According to Harpur, there is no evidence that Jesus ever lived. He claims that virtually all the details of the life and teachings of Jesus have their counterpart in Egyptian religious ideas; he also maintains there are strong parallels between Christ's life and Greek, Hindu and Buddhist myths. Harpur claims:
That the god Horus is "an Egyptian Christos, or Christ . . . He and his mother, Isis, were the forerunners of the Christian Madonna and Child, and together they constituted a leading image in Egyptian religion for millennia prior to the Gospels."
That Horus also "had a virgin birth, and that in one of his roles, he was 'a fisher of men with 12 followers.'"
That "the letters KRST appear on Egyptian mummy coffins many centuries BCE [and] this word, when the vowels are filled in . . . is really Karast or Krist, signifying Christ."
That the incarnation "is in fact the oldest, most universal mythos known to religion. It was current in the Osirian religion in Egypt at least 4,000 years BCE."
I consulted 10 expert Egyptologists, and the consensus of opinion was that there is no evidence for the idea that Horus was virgin born. Further, the New Testament Mary was certainly not a goddess, like Isis. There is no evidence for the idea that Horus was 'a fisher of men' or that his followers, the king's officials, were ever 12 in number.
KRST is the word for 'burial' ('coffin' is written 'KRSW'); but there is no evidence whatsoever to link this with the Greek title 'Christos,' or Hebrew 'Mashiah.'
There is no mention of Osiris in Egyptian texts until about 2350 BCE, so Harpur's reference to the origins of Osirian religion is off by more than a millennium and a half.
Elsewhere, Harpur refers to "Jesus in Egyptian lore as early as 18,000 BCE"; and he quotes Kuhn as claiming that "the Jesus who stands as the founder of Christianity was at least 10,000 years of age." In fact, the earliest extant writing that we have dates from about 3200 BCE.
Virtually none of the alleged evidence in The Pagan Christ is documented by reference to original sources. The notes which frequently refer to long-out-of-date works abound with errors and omissions. Many quotations are taken out of context and clearly misinterpreted.
The book is chock full of questionable claims, such as: that "Christianity began as a cult with almost wholly Pagan origins and motivations in the first century"; that nearly all of the most creative leaders of the earliest church were pronounced heretics and reviled by "those who had swept in and grabbed control of [church] policies"; that "apart from the four Gospels . . . and the Epistles, there is no hard, historical evidence for Jesus' existence coming out of the first century at all."

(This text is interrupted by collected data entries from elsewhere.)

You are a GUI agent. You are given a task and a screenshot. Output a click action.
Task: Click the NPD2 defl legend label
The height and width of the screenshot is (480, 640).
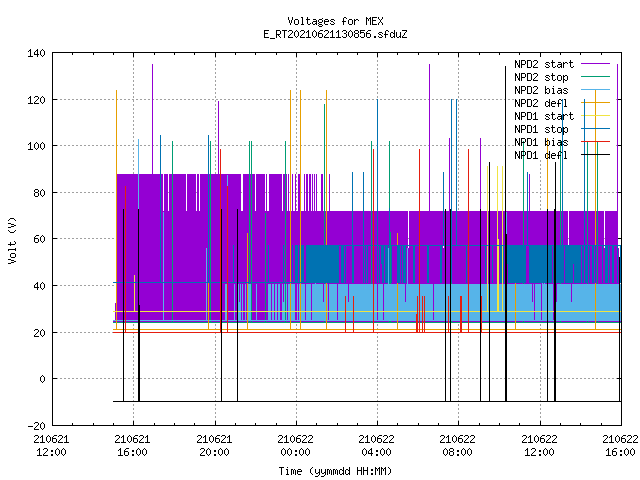541,103
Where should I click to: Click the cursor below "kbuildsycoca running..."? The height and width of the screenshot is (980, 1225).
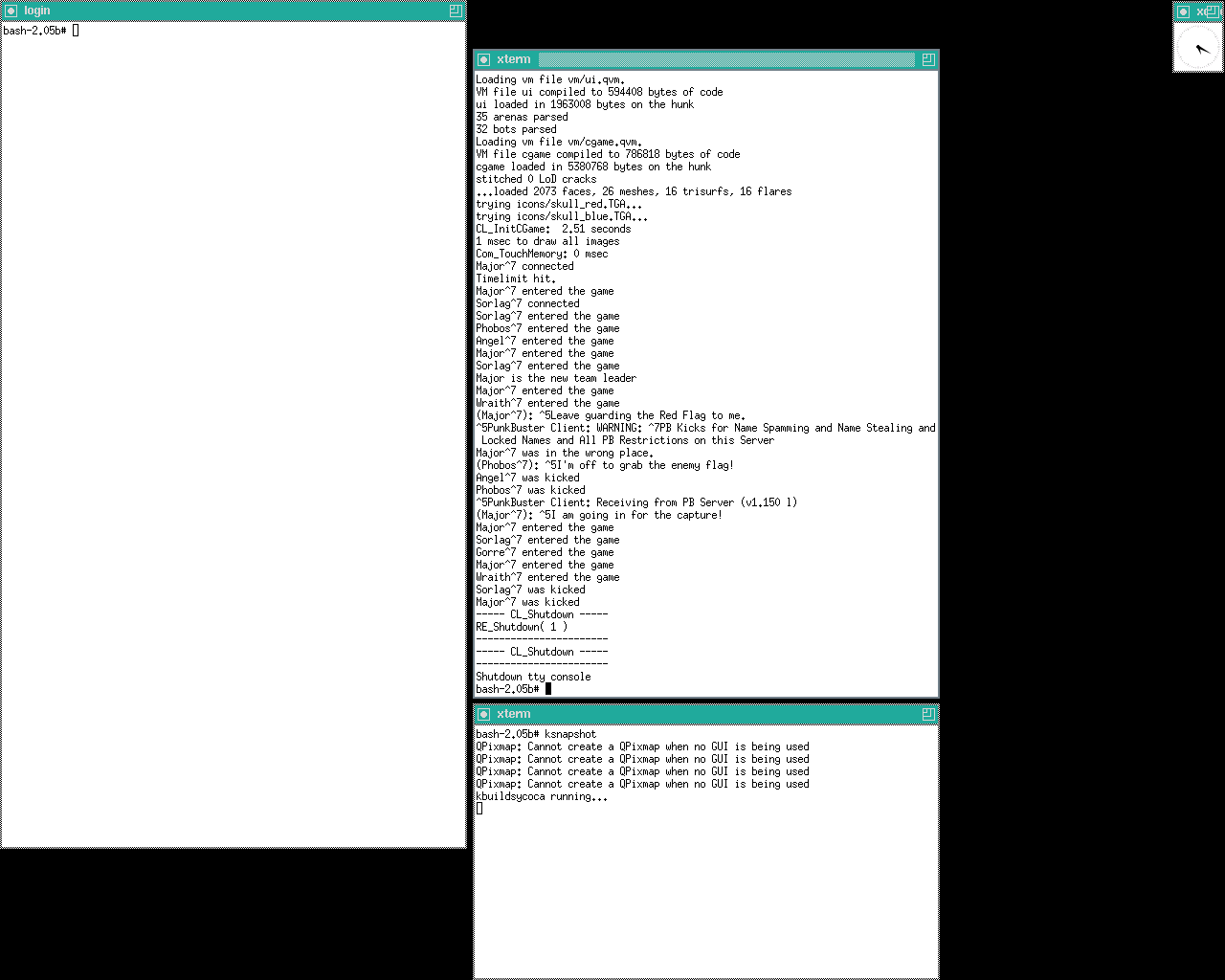[479, 809]
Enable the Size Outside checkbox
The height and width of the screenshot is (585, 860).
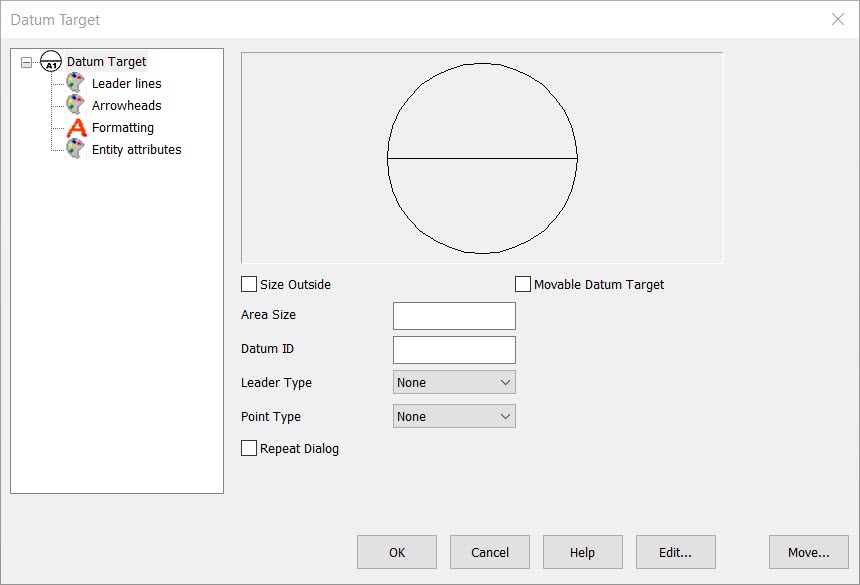[x=248, y=284]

Harpur claims that "the greatest cover-up of all time" was perpetrated at the beginning of the fourth century; and that thousands of Christian scholars have a vested interest in maintaining the myth that there was an actual Jesus who lived in history.
Presumably, the Jewish, Unitarian, secular and very liberal Christians who happen to be recognized scholars have no axes to grind regarding whether or not Jesus actually lived, or whether most of the ideas found in the Bible stem from Egyptian or other Near Eastern religions. It would be unlikely that you could find more than a handful who believe that Jesus of Nazareth did not live and walk the dusty roads of Palestine.
Harpur's book is based on the work of self-appointed 'scholars,' who seek to excavate literary and archaeological resources of the ancient world the way a crossword puzzle enthusiast mines dictionaries and lists of words rather than by primary scholarship.
W. Ward Gasque is a co-founder of Regent College and a historian of early Christianity.